On Mon, Feb 06, 2006 at 07:45:48PM +0300, Oleg Nesterov wrote:
> kill_proc_info() takes taskllist_lock only for sig_kernel_stop()
> case nowadays. I beleive it races with copy_process().

For SIGCONT as well as well as sig_kernel_stop(), but yes, tasklist_lock
is now acquired only sometimes. (And please accept my apologies for
the late reply -- trouble with my local email system that I could not
fix from 8,000 miles away...)

> The first race is simple, copy_process:
>
> /*
> * Check for pending SIGKILL! The new thread should not be allowed
> * to slip out of an OOM kill. (or normal SIGKILL.)
> */
> if (sigismember(&current->pending.signal, SIGKILL))
> return EINTR;
>
> This relies on tasklist_lock and is racy now.

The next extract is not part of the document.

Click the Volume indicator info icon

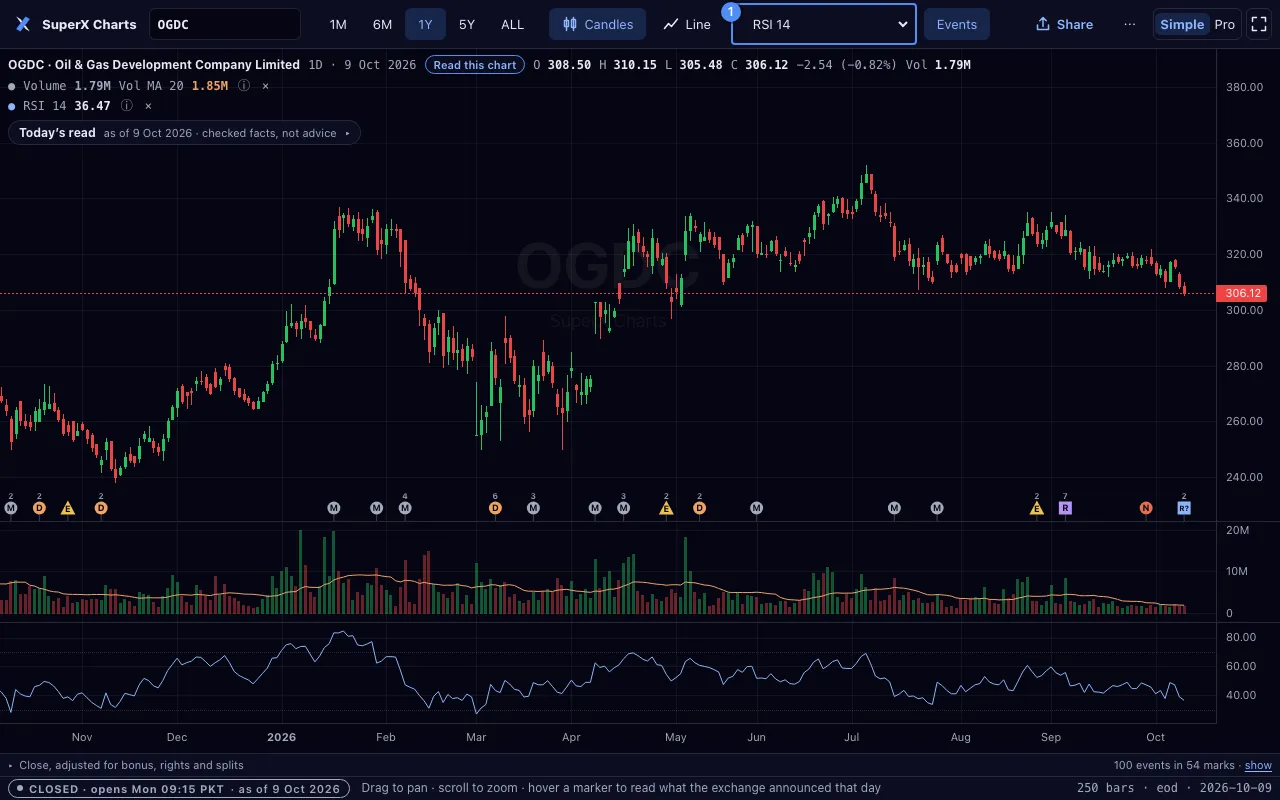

Agreed, but is the race any worse than it was before? Since SIGKILL is
fatal, the bit can be set but never cleared. My belief, quite possibly
mistaken, is that this is a performance issue rather than a correctness
issue -- we would like to avoid the overhead of a fork() for a "walking
dead" process.

If my belief is incorrect, one fix would be to add SIGKILL to the checks
in kill_proc_info().

> The second race is more tricky, copy_process:
>
> attach_pid(p, PIDTYPE_PID, p->pid);
> attach_pid(p, PIDTYPE_TGID, p->tgid);
>
> This means that we can find a task in kill_proc_info()->find_task_by_pid()
> which is not registered as part of thread group yet. Various bad things can
> happen, note that handle_stop_signal(SIGCONT) and __group_complete_signal()
> iterate over threads list. But p->pids[PIDTYPE_TGID] is a copy of current's
> 'struct pid' from dup_task_struct(), and if we don't have CLONE_THREAD here
> we will use completely unreleated (parent's) thread list.

But handle_stop_signal() will not do anything except for sig_kernel_stop(),
SIGCONT, and SIGKILL. The first two will have tasklist_lock held just
as before. The latter (SIGKILL) does not iterate over anything, instead
it only sets p->signal->flags to zero.

On __group_complete_signal(), just to make sure I understand... For this
to happen, we would have to kill() a child process while it was being
fork()ed, but before the parent was aware what the child's pid was, right?
And the race you are noting is that we might find the embryo process just
as it is checking for thread_group_leader(p), but before p->signal->tty,
p->signal_pgrp, and p->signal->session are initialized?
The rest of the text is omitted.